The BRC has shelved its proposals for alternatives to the business rates system, including a radical plan for a new energy tax, after admitting that it is too soon to be suggesting a format for a ready-made replacement.

While the retail organisation today released research showing that 80% of MPs believe the business rates system is “not fit for purpose”, it has rowed back over its consultation on alternatives, which had included plans for a new tax on energy use.

It has also admitted that other suggestions including the possibility of tax incentives for companies who employ the most people, or a system based on how much Corporation Tax they pay, have too many potential unintended consequences to be rolled out as alternatives.

Instead, the BRC said it had decided to pursue agreement from the political parties for the principle of “fundamental reforms”.

A new document published today, called Business Rates: Manifesto Milestones, said that the total amount of business rates should be reduced, that rates should flex with overall economic performance, be shared equitably across different industries and come with positive incentives for businesses.

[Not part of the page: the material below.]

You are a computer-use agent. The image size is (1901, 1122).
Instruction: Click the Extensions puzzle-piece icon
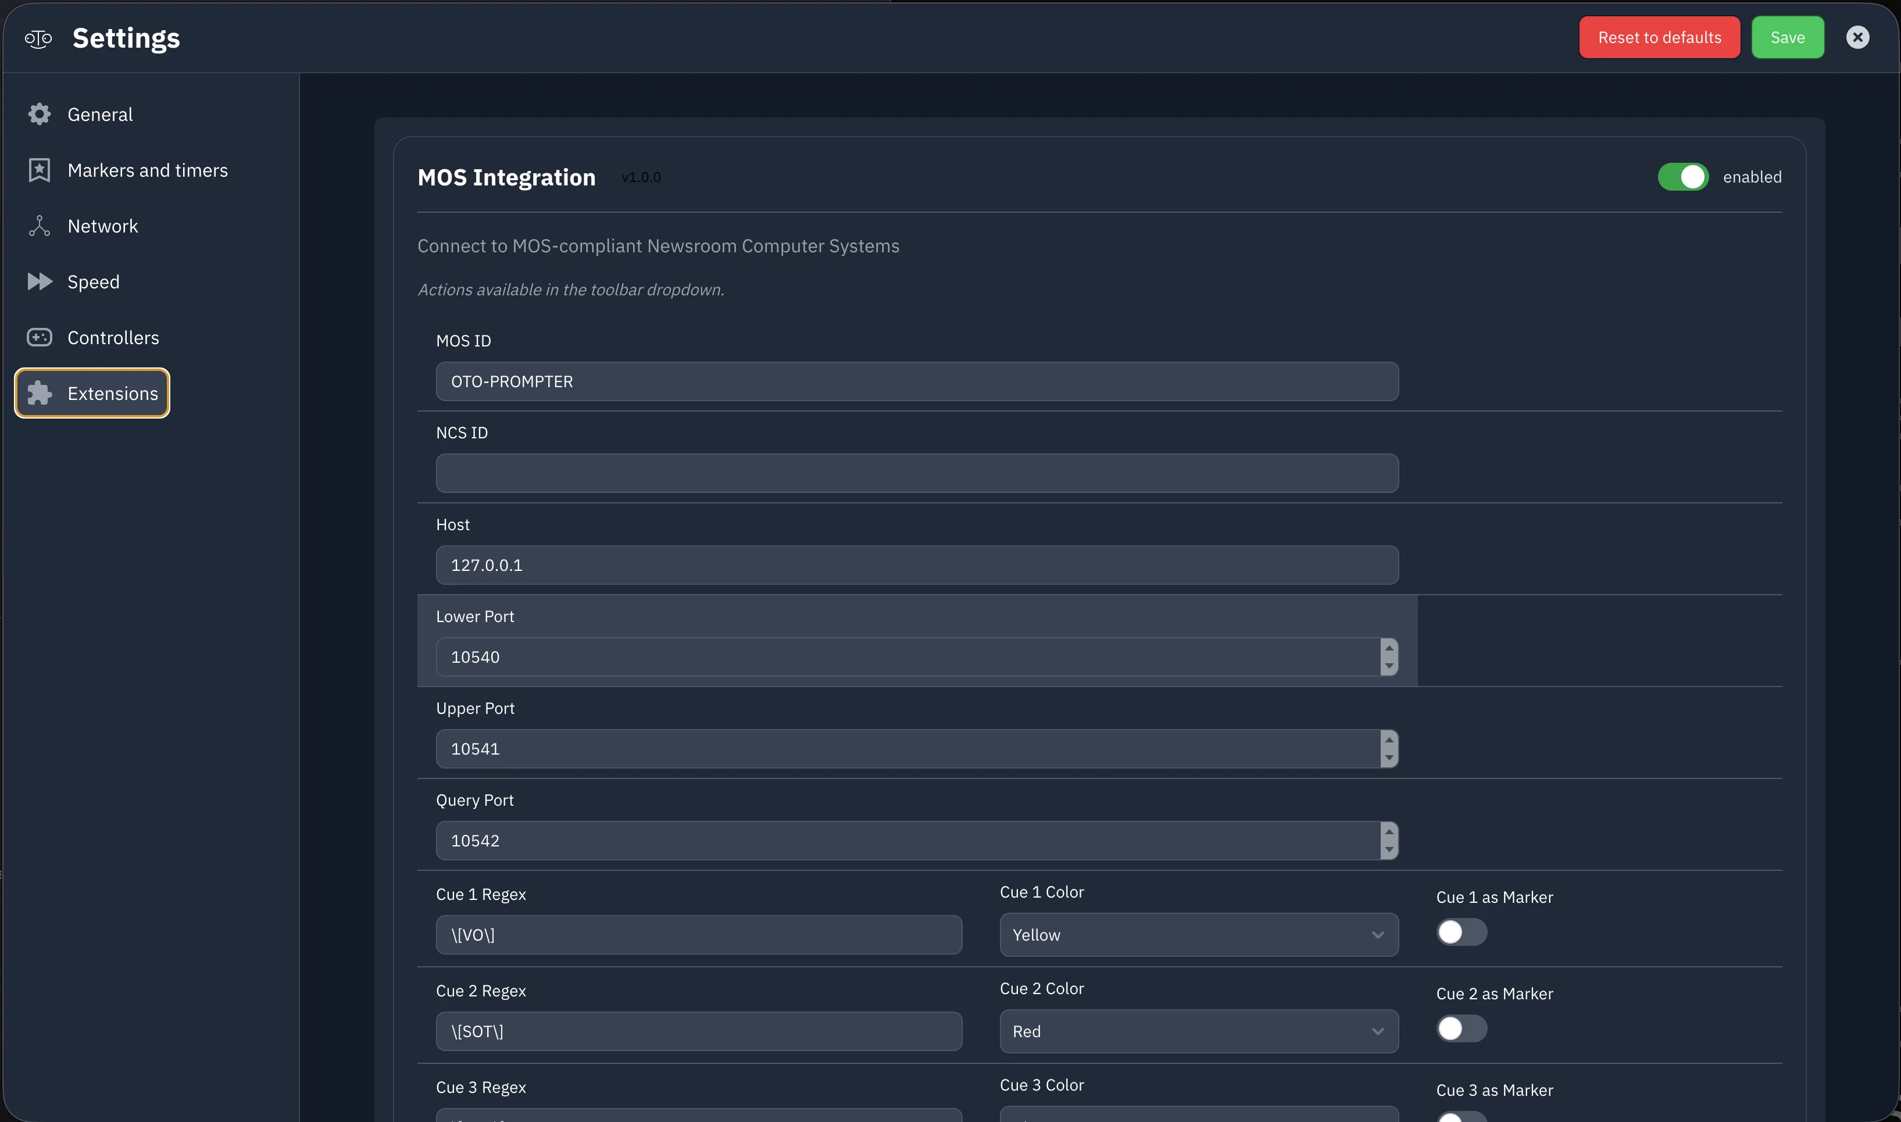click(x=39, y=392)
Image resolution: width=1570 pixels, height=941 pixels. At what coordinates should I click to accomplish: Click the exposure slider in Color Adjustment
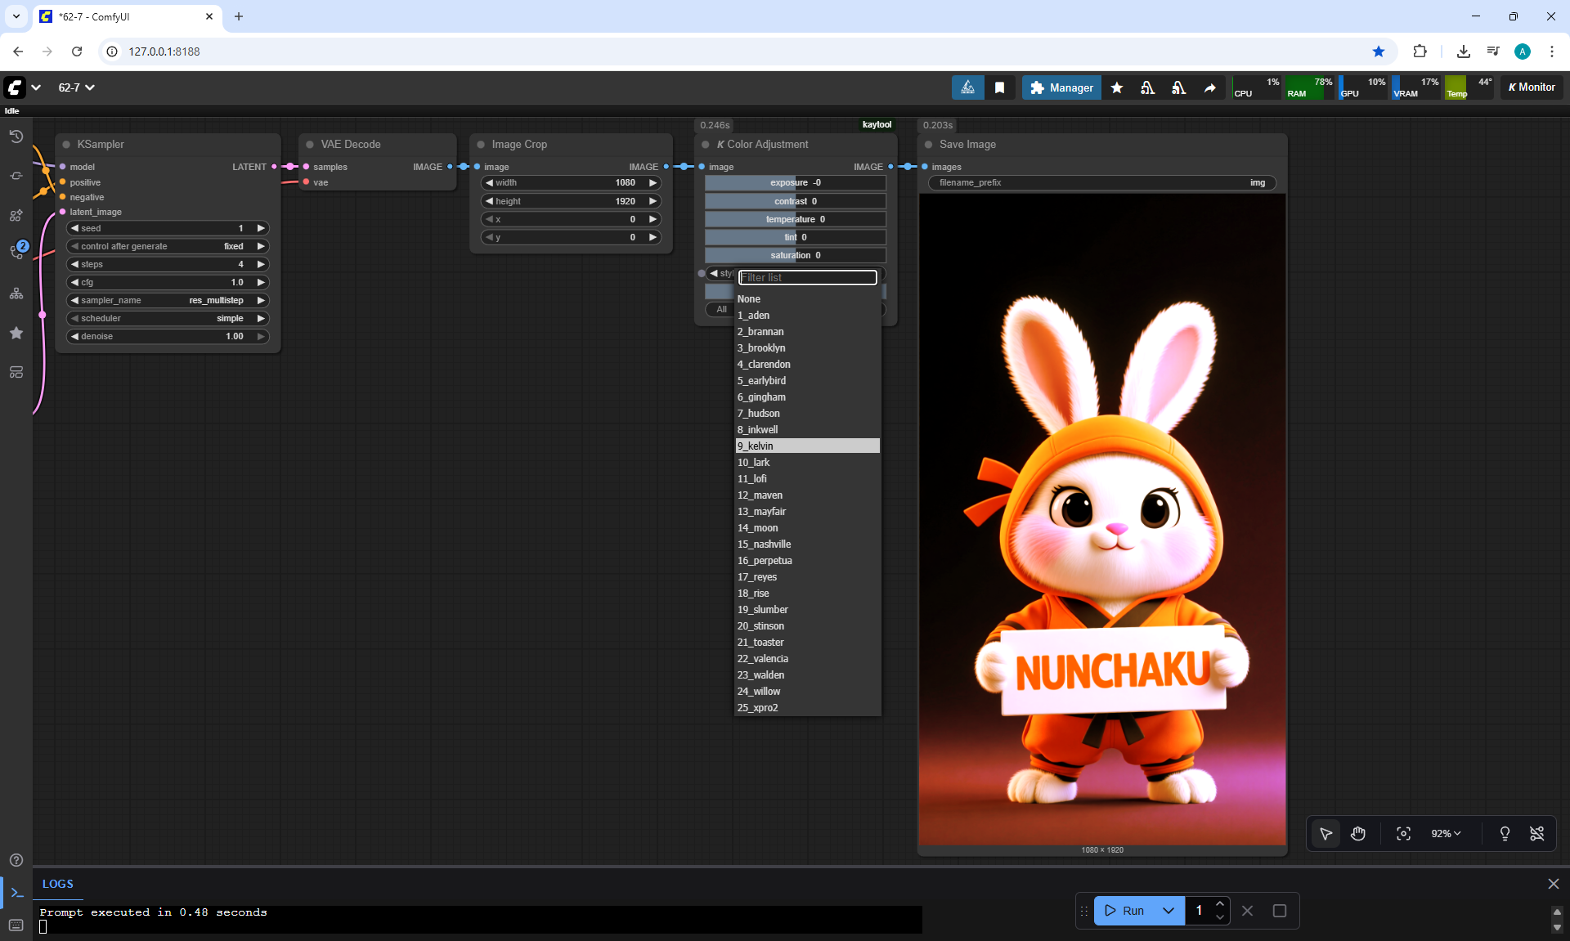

The BRC said it would now concentrate on securing reform of the system before April 2017, although it said it would continue to work “as required” with accountants Ernst & Young, which had drawn up the original list of radical alternatives.

BRC director general Helen Dickinson said it had realised there would be “no big reveal moment” about a system that could replace rates but said that it hoped elements of its previous proposals would be brought together to form the basis of reform which “would not be just tinkering around the edges.”

“Our idea to use energy usage as a wholesale replacement of the basis of the tax, for example, won’t be in our thinking going forward but it has opened up a dialogue with the manufacturing industry during which we have established many points of similarity on the way in which rates disadvantage our industries,” she explained.

“We believe a new consensus has emerged that sends the powerful message that business rates aren’t a retail problem, but a business problem,” added Sainsbury’s CFO John Rogers, who has chaired the group of executive level members from the industry leading the project for the BRC.

“The present business rates system is archaic and flawed,” added Nick de Bois (Conservative MP for Enfield North and member of the All Party Retail Group).

“Often business rates exceed rents and are not linked to business performance. The government have eased rates for many small business but these measures are only temporary fixes. We need structural reform and the BRC have made a useful contribution to this policy debate.”

Responding to the BRC report, high streets minister Brandon Lewis said the government had a long term economic plan to support business.

“We have already taken targeted action, including providing over £1bn of business rates support, introducing a new £1,000 retail discount and the doubling of small business rate relief for the past three years helping an estimated half a million small firms,” he said.

“Looking forward our business rates review is considering options for longer-term administrative reform of business rates after 2017 that balance the need for the system to deliver simplicity, fairness, stability and predictability to ratepayers.”